Telling the totality story
Brian Goetz
brian.goetz at oracle.com
Thu Mar 3 20:42:25 UTC 2022
Given the misconceptions about totality and whether "pattern matching
means the same thing in all contexts", it is pretty clear that the story
we're telling is not evoking the right concepts. It is important not
only to have the right answer, but also to have the story that helps
people understand why its right, so let's take another whack at that.
(The irony here is that it only makes a difference at one point -- null
-- which is the least interesting part of the story. So it is much
sound and fury that signifies nothing.)
None of what we say below represents a change in the language; it is
just test-driving a new way to tell the same story. (From a
mathematical and specification perspective, it is a much worse story,
since it is full of accidental detail about nulls (among other sins),
but it might make some people happier, and maybe we can learn something
from the reaction.)
The key change here is to say that every pattern-matching construct
needs special rules for null. This is already true, so we're just
doubling down on it.
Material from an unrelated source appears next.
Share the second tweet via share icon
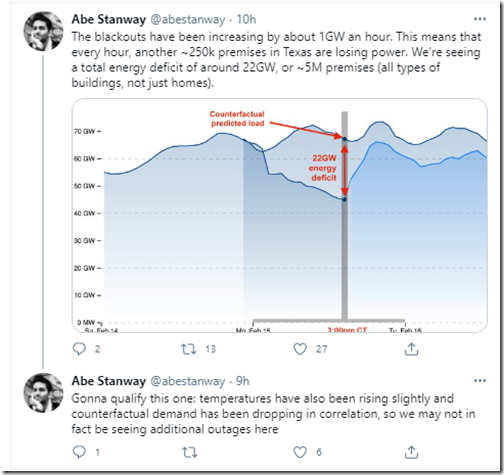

None of this changes anything about how it works.
#### Instanceof
We define:
x instanceof P === (x != null) && x matches P
This means that instanceof always says false on null; on non-null, we
can ask the pattern. This is consistent with instanceof today. P will
just never see a null in this case. We'll define "matches" soon.
#### Switch
We play the same game with switch. A switch:
switch (x) {
case P1:
case P2:
...
}
is defined to mean:
- if x is null
- if one of P1..Pn is the special label "null", then we take that branch
- else we throw NPE
- otherwise, we start trying to match against P1..Pn sequentially
- if none match (its remainder), throw MatchException
This is consistent with switch today, in that there are no null labels,
so null always falls into the NPE bucket. It is also easy to keep track
of; if the switch does not say "case null", it does not match null.
None of the patterns P1..Pn will ever see a null.
#### Covering patterns
Let's define what it means for a pattern to cover a type T. This is just
a new name for totality; we say that an "any" pattern covers all types
T, and a type pattern `U u` covers T when `T <: U`. (When we do
primitive type patterns, there will be more terms in this list, but
they'll still be type patterns.) No other pattern is a covering
pattern. Covering patterns all have a single binding (`var x`, `String
s`).
#### Let
This is where it gets ugly. Let has no opinions about null, but the
game here is to pretend it does. So in a let statement:
let P = e
- Evaluate e
- If e is null
- If P is a covering pattern, its binding is bound to null;
- else we throws NPE
- Otherwise, e is matched to P. If it does not match (its remainder),
a MatchException is thrown (or the else clause is taken, if one is present.)
#### Nesting
Given a nested pattern R(P), where R is `record R(T t) { }`, this means:
- Match the target to record R, and note the resulting t
- if P is a covering pattern, we put the resulting `t` in the
binding of P without further matching
- Otherwise, we match t to P
In other words: when a "non trivial" (i.e., non covering) pattern P is
nested in a record pattern, then:
x instanceof R(P) === x instanceof R(var a) && a instanceof P
and a covering pattern is interpreted as "not really a pattern", and we
just slam the result of the outer binding into the inner binding.
#### Matching
What we've done now is ensure that no pattern ever actually encounters a
null, because the enclosing constructs always filter the nulls out.
This means we can say:
- var patterns match everything
- `T t` is gated by `instanceof T`
- R(P) is gated by `instanceof R`
## Is this a better way to tell the story?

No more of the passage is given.